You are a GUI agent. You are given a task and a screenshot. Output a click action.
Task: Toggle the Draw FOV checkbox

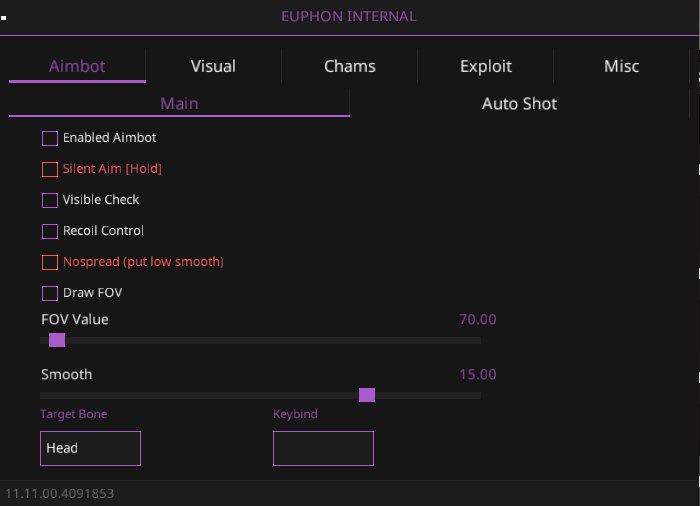pyautogui.click(x=50, y=293)
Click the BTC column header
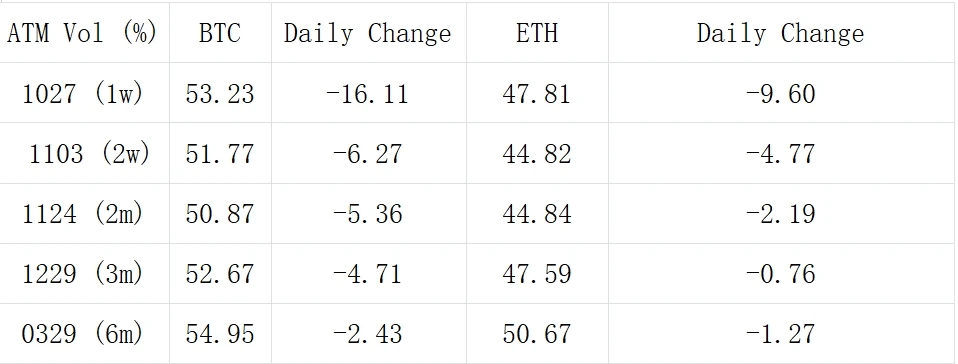This screenshot has height=364, width=958. (220, 32)
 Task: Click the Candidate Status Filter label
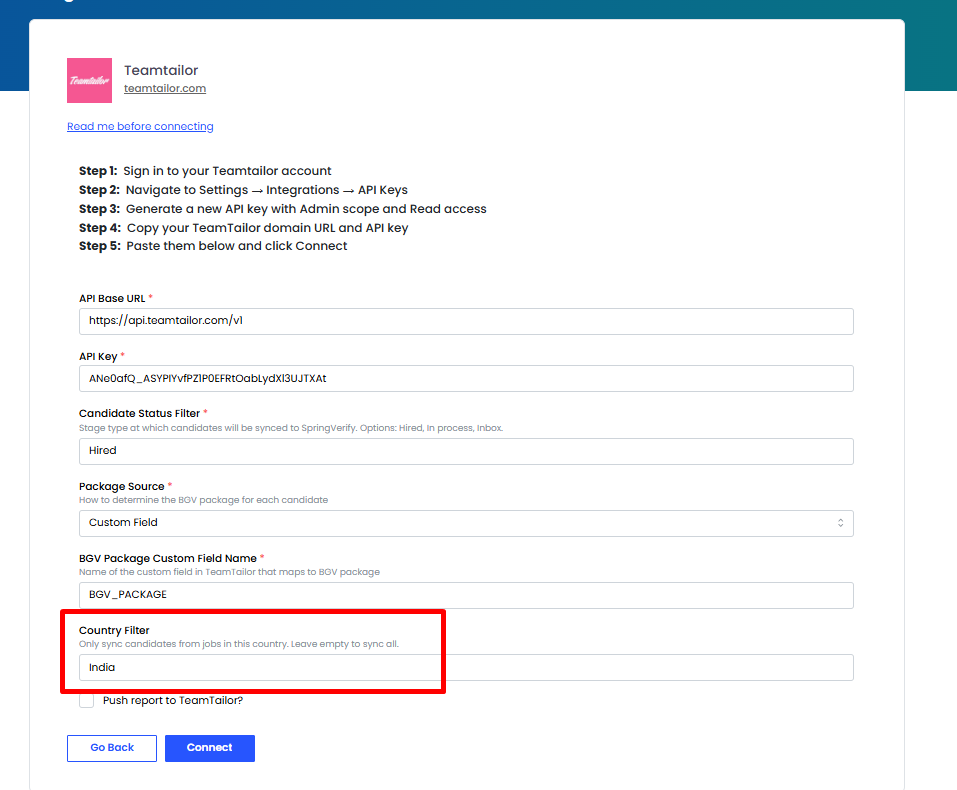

┄┄┄┄┄┄┄┄┄┄

### What you have to do
In full and without any pictures, print the listing above exactly.

### Exercise response
You are a GUI agent. You are given a task and a screenshot. Output a click action.
Task: Toggle the Draw FOV checkbox

pyautogui.click(x=50, y=293)
Click the BTC column header
This screenshot has height=364, width=958. (220, 32)
 Task: Click the Candidate Status Filter label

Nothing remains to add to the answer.